Adapting to New Media

Adapting to New Media

PR agencies constantly have to adapt to new market trends and resources to keep clients competitive in the public sphere through press and other forms of new media.  Original tactics and fresh approaches need to be leveraged as companies look towards public relations to increase their visibility, even in times of economic instability.  Adapting to new media like Twitter, LinkedIn, and Facebook is one such tactic that PR agencies should be familiar with.  As I mentioned in my post, Public Relations, a Look Ahead in New Media, 53 percent of respondents in a recent Forrester Research report indicated an increase in their social media budget.  So it’s not only important for PR firms to stay up to date just for staying up to date’s sake, but because it’s what clients want.

The Society for New Communications Research (SNCR) recently examined how influence patterns are changing and how communications professionals are addressing those changes by adopting social media.  Their report, New Media, New Influencers and Implications for Public Relations, revealed that of those surveyed, 57% said that social media tools are becoming more valuable to their activities as more customers and influencers use them.  For 27% of respondents, social media is a core element of their communications strategy, while only 3% stated that social media has little or no value to their communications initiatives.

With more and more targets – customers, journalists, and bloggers alike – jumping on the social media bandwagon, it makes sense that companies are also following the social media trend to actively pursue opportunities and new ways of securing those opportunities through PR.  But which channels are generating the most influence and the most use?
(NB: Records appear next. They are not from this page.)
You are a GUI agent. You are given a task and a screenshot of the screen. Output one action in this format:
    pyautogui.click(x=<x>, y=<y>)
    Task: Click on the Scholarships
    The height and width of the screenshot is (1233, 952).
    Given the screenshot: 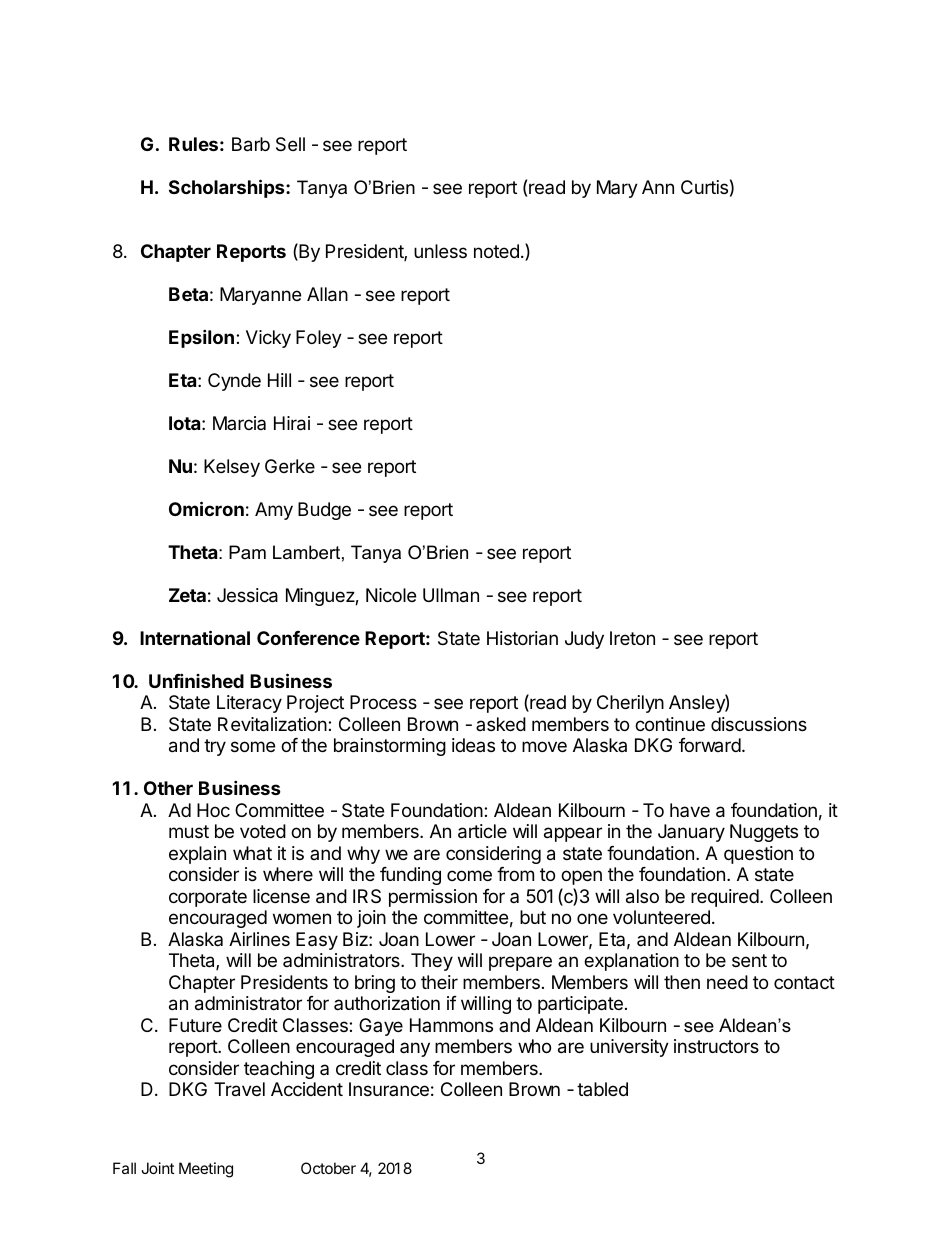 What is the action you would take?
    pyautogui.click(x=228, y=188)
The SNCR found that 78% use blogs, 63% use online video, 56% use social networks, and 49% use podcasts in their organization’s communications initiatives (see table below).  It’s not surprising that blogs and social networks are found at the top of the list as they are the fourth most popular activities online, even ahead of personal email, according to Nielsen’s Global Faces & Networked Places 2009 report.  Since 10% of all time spent on the Internet is on social media sites, it’s logical that these outlets are being leveraged in PR campaigns.